A Review of the Year : Tell me where it hurts, and I’ll tell you what to feel

It may have been another turbulent year with no sign of the punishment letting up, but it has also been another great year for music. And, in a sense, that’s what really matters. And if nothing else the real world has offered some amusement on the live scene as visiting bands from the USA make clear who did, and who didn’t, support the incumbent of 1600 Pennsylvania Avenue. The latter by noting the madness in their country and typically saying something like “don’t blame me“, the former by withholding any comment on the subject at all, as if it’s just business as usual. Most bands and artists though fell into the second camp with a commitment to progressive policies as likely to come from honkytonkers as the usual suspects like…oh, David Crosby. Let’s talk about music though – and the usual reminder that this is a personal review of the year, not the official Americana-UK statement, and so of course is based on what I’ve actually managed to hear whether it be individual songs, albums or live performances. It would be bizarre to bemoan the amount of music that’s out there – but with only so many hours in the day inevitably some superb releases will have been overlooked, and, sadly, some gigs just couldn’t be got to (Darlingside was not to be!). And the further caveat is of course that even I won’t be pinned to supporting the inevitable top ten lists to be found below – still listening to new stuff, so who knows, an even better song may be coming along at any moment!

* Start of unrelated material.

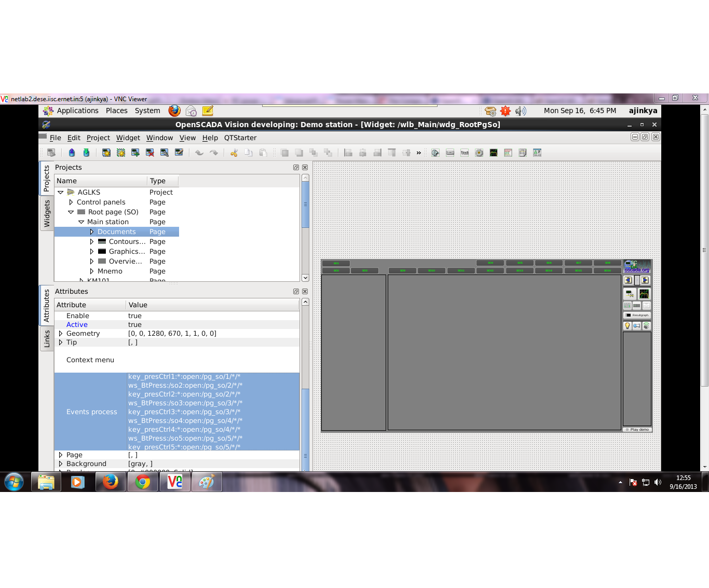This screenshot has width=709, height=588.
Task: Switch to the Links side tab
Action: (x=47, y=339)
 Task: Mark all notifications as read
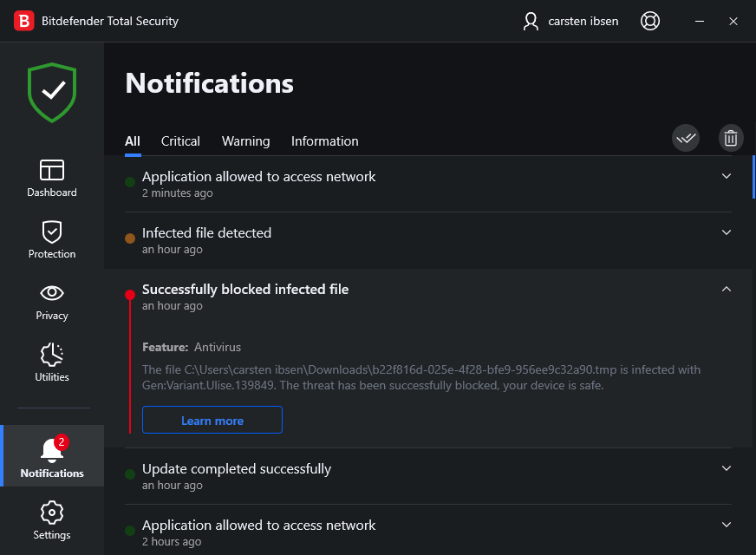coord(686,138)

It seems like there have been some sizeable shifts in the Americana scene – Darlingside are following the likes of The Milk Carton Kids in redefining an American folk sound based on great melodies, meaningful lyrics and superb vocal harmonising. And a good portion of Alt-country seems to aligning itself with an Outlaw-Country revival – JP Harris, Tyler Childers and many others leading the charge there both on record and with high energy performances live. And showing them how it’s done was Steve Earle at The Barbican.  Not that there’s any shortage of singer-songwriters and other country bands – Kim Richey and Kashena Sampson both provided excellent new albums in the latter category whilst David Crosby continues his late creative spurt with new albums and tours with his new bands and Steve Forbert had a new album, a new book and a UK tour.

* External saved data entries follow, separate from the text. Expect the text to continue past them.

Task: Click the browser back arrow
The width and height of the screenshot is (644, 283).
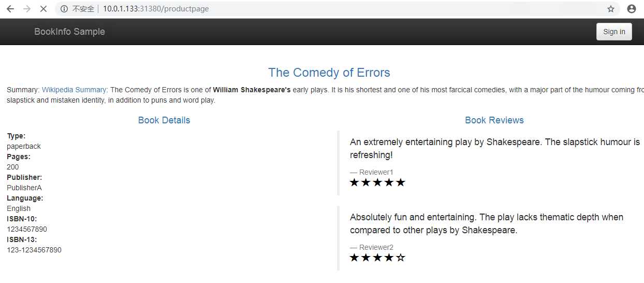Action: 10,9
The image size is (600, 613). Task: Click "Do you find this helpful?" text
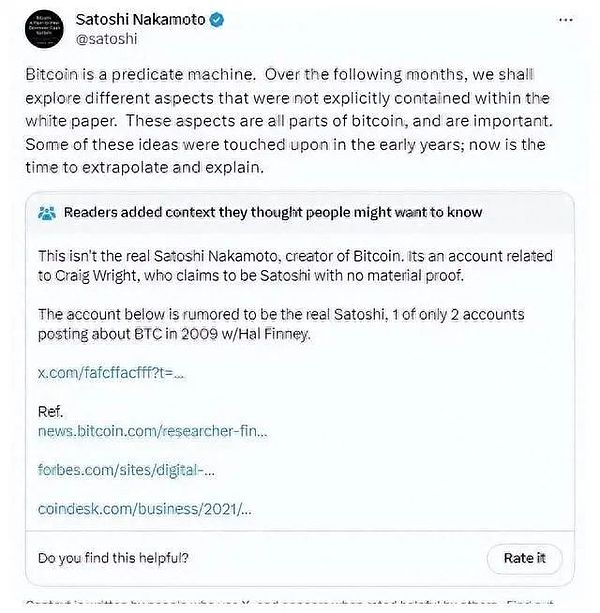click(x=112, y=558)
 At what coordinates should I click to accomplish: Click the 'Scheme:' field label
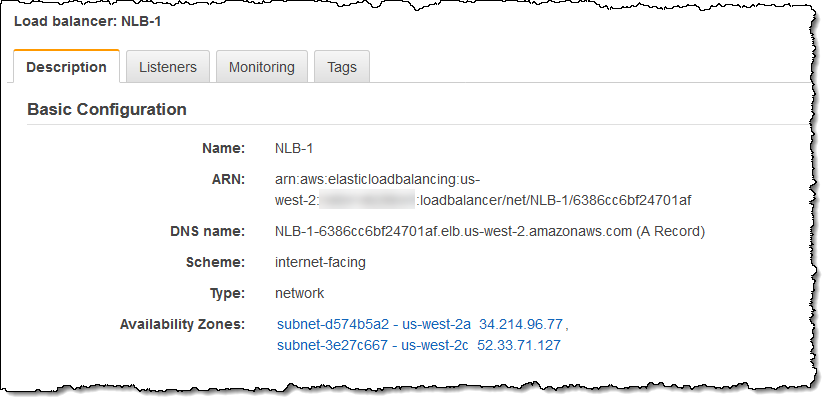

The year got off to a mostly good start with a raw and ramshackle Deer Tick at Islington Assembly Hall, and an excellent night of showcased acts at the Americana Music Association showcase – Kashena Sampson, The Americans, Steve Grozier were highlights but with five stages running consecutively there were many clashes – and it’ll be even worse next year as there’s two showcase evenings. That’s worse in the sense of better – more clashes, but double the music to choose from – The Canadian Showcase looks particularly fruitful.

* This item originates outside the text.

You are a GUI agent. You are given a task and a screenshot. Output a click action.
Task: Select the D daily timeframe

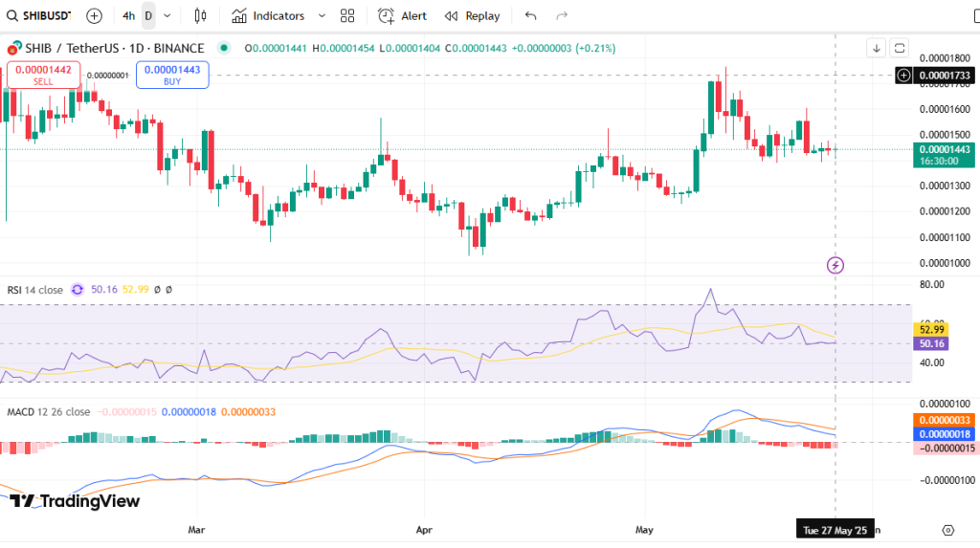pyautogui.click(x=148, y=15)
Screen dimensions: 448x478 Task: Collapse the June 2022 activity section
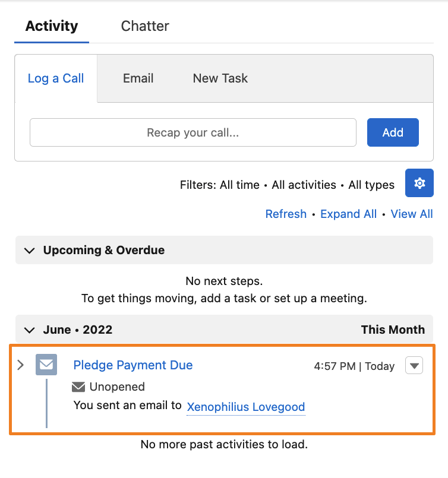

The downturn in the weather at the end of February caused problems at the Cambridge City Roots festival – Tom Robinson gave a bravura performance to a shrunken crowd, depleted by the heavy snow, and on another evening there was a frantic attempt to keep a showcase line-up going on the worst affected night – which saw opening acts promoted to top billing, and then a whole new line-up announced, as the bands failed to make the venue! How that turned out I really don’t know – it was the worst weather night of the festival and after crawling along in a car for ages at about 5 miles an hour good sense finally kicked in and the journey had to abandoned by this reviewer. Cambridge did offer some great gigs at The Corn Exchange though – and of particular note was Nils Lofgren who was masterly of the guitar.

It was quite a year for catching musicians whom one might have thought would have been giving up on European jaunts – Mavis Staples was regal at The Union Chapel, full of vocal power and righteous anger at the new rising tide of intolerance and bigotry in her homeland. At the other end of the spectrum room-wise, Geoff Maulder was a surprise treat at the tiny Stables2 – engaging, witty and with a whole pack of great songs. In the larger Stables main hall Tom Paxton was also fired up, mixing in some “telling it straight” songs alongside the well-known hits. Two bands that deserved bigger audiences were Thomas Wynn and the Believers who rocked The Horn in St Albans to a crowd that may have been even smaller than those who’d turned out for Cam Penner and Jon Wood at The Green Note. No such problems for David Crosby who played, with characteristic intensity, to a capacity crowd at Shepherds Bush Empire. His take on ‘Ohio‘ was devastatingly strong.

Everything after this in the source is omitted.